Author: Chon A. Noriega
Publisher:
Published: 2004
Total Pages: 294
ISBN-13:
DOWNLOAD EBOOKMost articles previously published in Aztlaan: a journal of Chicano studies, between 1997 and 2003.
Author: José Angel Gutiérrez
Publisher: Altamira Press
Published: 2007
Total Pages: 300
ISBN-13:
DOWNLOAD EBOOKChicanas in Charge offers profiles, in the form of oral histories, of the careers of female community and political leaders from the Chicano community in Texas.
Author: Karen Mary Davalos
Publisher: Chicano Studies Research Center Publications
Published: 2008
Total Pages: 154
ISBN-13:
DOWNLOAD EBOOK"Chicana artist Yolanda López achieved international recognition for her groundbreaking and controversial Virgin of Guadalupe series of paintings (1975-78) in which she transformed the beloved icon in order to celebrate and sanctify ordinary Mexican and Mexican American women as hardworking, assertive, and vibrant. Born in San Diego, California, López formally trained as a painter but has since expanded into a variety of media, including installation, video, and slide presentations. López is unwavering in her commitment to representing the experiences of Mexican American women in the United States, confronting stereotypes about Latin Americans and challenging U.S. immigration policy."--Amazon.

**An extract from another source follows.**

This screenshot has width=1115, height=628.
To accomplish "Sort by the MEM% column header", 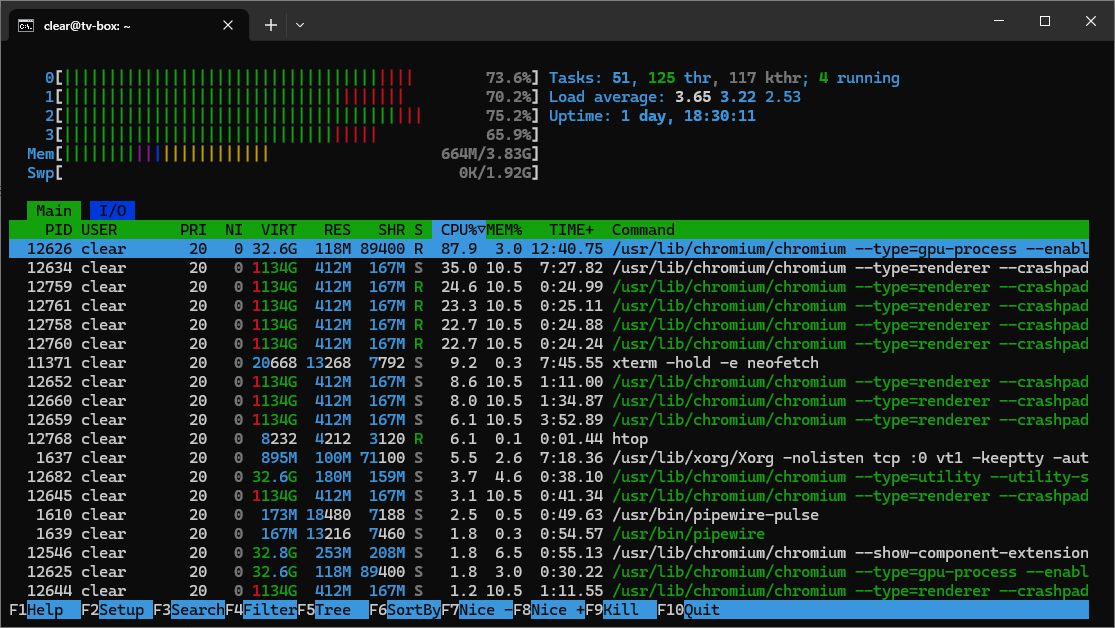I will (x=504, y=230).
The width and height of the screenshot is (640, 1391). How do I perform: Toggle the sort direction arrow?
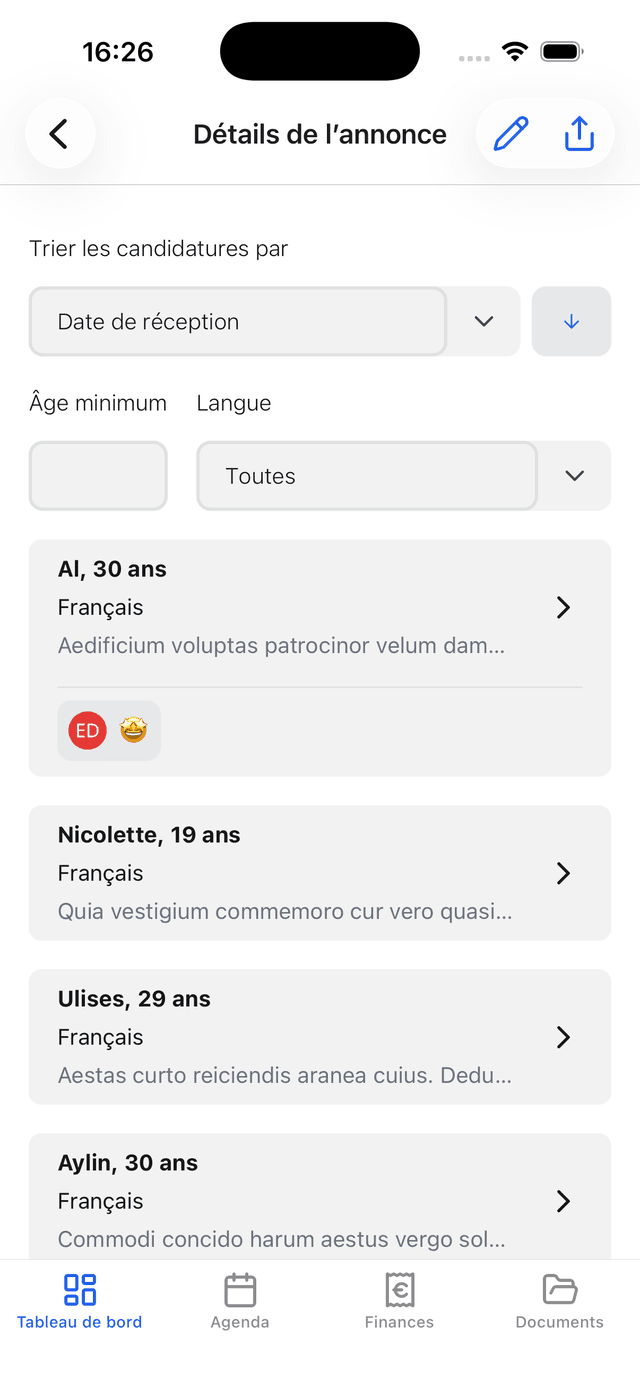click(x=571, y=322)

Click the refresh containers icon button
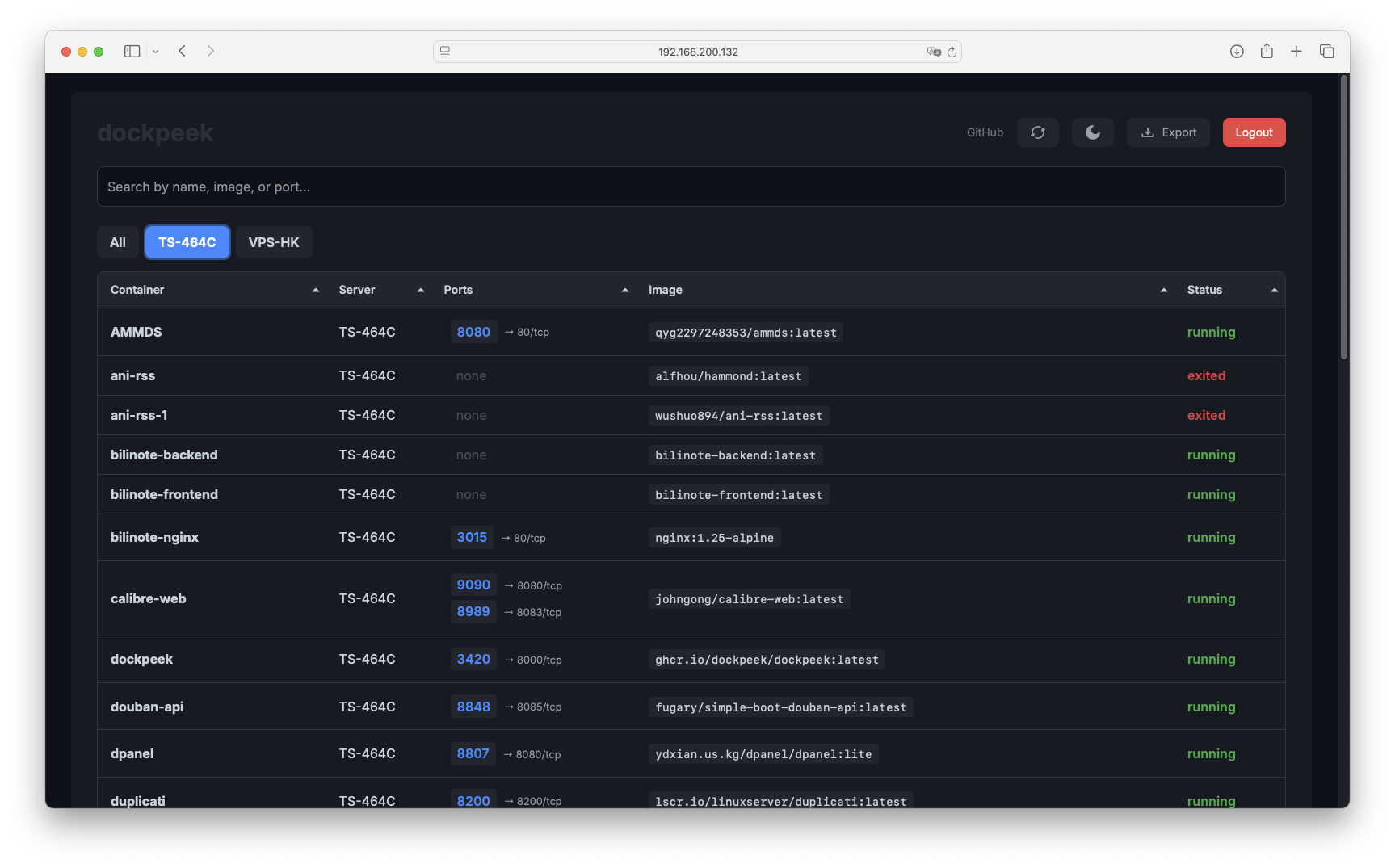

Author: Meredith E. Abarca
Publisher:
Published: 2006
Total Pages: 294
ISBN-13:
DOWNLOAD EBOOK"Literally, chilaquiles are a breakfast I grew up eating: fried corn tortillas with tomato-chile sauce. Symbolically, they are the culinary metaphor for how working-class women speak with the seasoning of their food."--from the Introduction Through the ages and across cultures, women have carved out a domain in which their cooking allowed them to express themselves, strengthen family relationships, and create a world of shared meanings with other women. In Voices in the Kitchen, Meredith E. Abarca features the voices of her mother and several other family members and friends, seated at their kitchen tables, to share the grassroots world view of these working-class Mexican and Mexican American women. In the kitchen, Abarca demonstrates, women assert their own sazón (seasoning), not only in their cooking but also in their lives. Through a series of oral histories, or charlas culinarias (culinary chats), the women interviewed address issues of space, sensual knowledge, artistic and narrative expression, and cultural and social change. From her mother's breakfast chilaquiles to the most elaborate traditional dinner, these women share their lives as they share their savory, symbolic, and theoretical meanings of food. The charlas culinarias represent spoken personal narratives, testimonial autobiography, and a form of culinary memoir, one created by the cooks-as-writers who speak from their kitchen space. Abarca then looks at writers-as-cooks to add an additional dimension to the understanding of women's power to define themselves. Voices in the Kitchen joins the extensive culinary research of the last decade in exploring the importance of the knowledge found in the practical, concrete, and temporal aspects of the ordinary practice of everyday cooking.
Author: Gloria Anzaldua
Publisher: Duke University Press Books
Published: 2009-10-22
Total Pages: 380
ISBN-13:
DOWNLOAD EBOOKA collection of published & previously unpublished writings of the groundbreaking lesbian feminist Chicana writer, poet, activist & cultural theorist.